Decomposability and Convex Structure of Thermal Processes

TL;DR

This paper investigates the structure and decomposability of thermal processes in quantum systems, revealing temperature-dependent properties and limitations on work extraction, with detailed analysis for three-level systems.

Contribution

It characterizes extremal thermal processes, their decomposability, and links these to thermomajorization and detailed balance, advancing understanding of quantum thermodynamic transformations.

Findings

Identified extremal points of thermal operations for three-level systems

Connected thermal process structure with thermomajorization criteria

Showed temperature influences the decomposability and work extraction limits

Abstract

We present an example of a Thermal Process for a system of $d$ energy levels, which cannot be performed without an instant access to the whole energy space. This Thermal Process is uniquely connected with a transition between some states of the system, that cannot be performed without access to the whole energy space even when approximate transitions are allowed.

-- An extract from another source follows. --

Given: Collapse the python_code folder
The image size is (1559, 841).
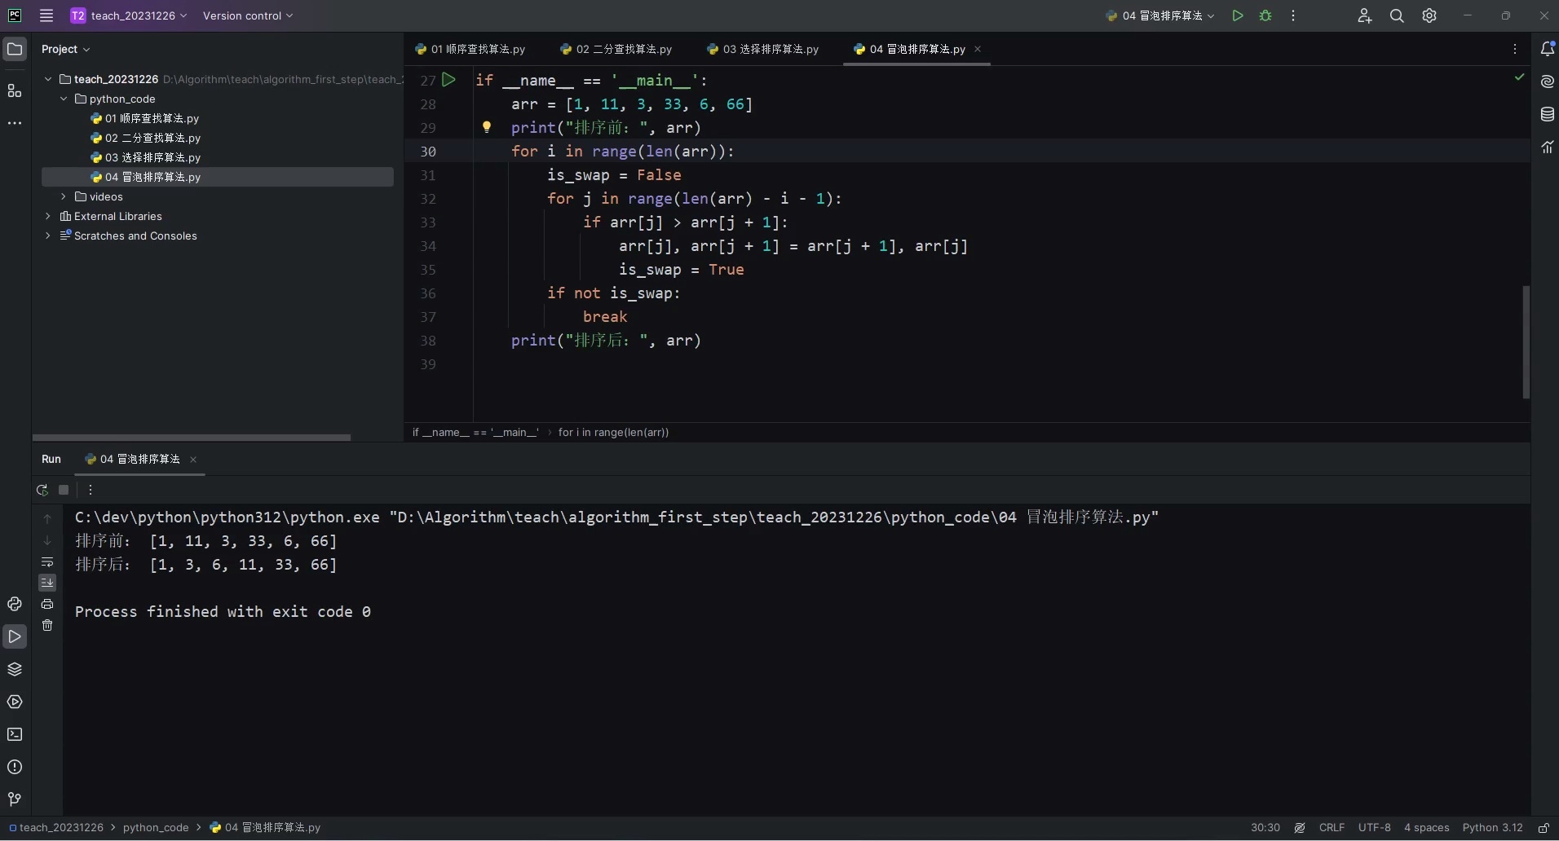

Pursuing the question about the decomposability of Thermal Processes into convex combinations of compositions of processes acting non-trivially on smaller subspaces, we investigate transitions within the subspace of states diagonal in the energy basis. For three level systems, we determine the set of extremal points of these operations, as well as the minimal set of operations needed to perform an arbitrary Thermal Process, and connect the set of Thermal Processes with thermomajorization criterion. We show that the structure of the set depends on temperature, which is associated with the fact that Thermal Processes cannot increase deterministically extractable work from a state -- the conclusion that holds for arbitrary $d$ level system. We also connect the decomposability problem with detailed balance symmetry of an extremal Thermal Processes.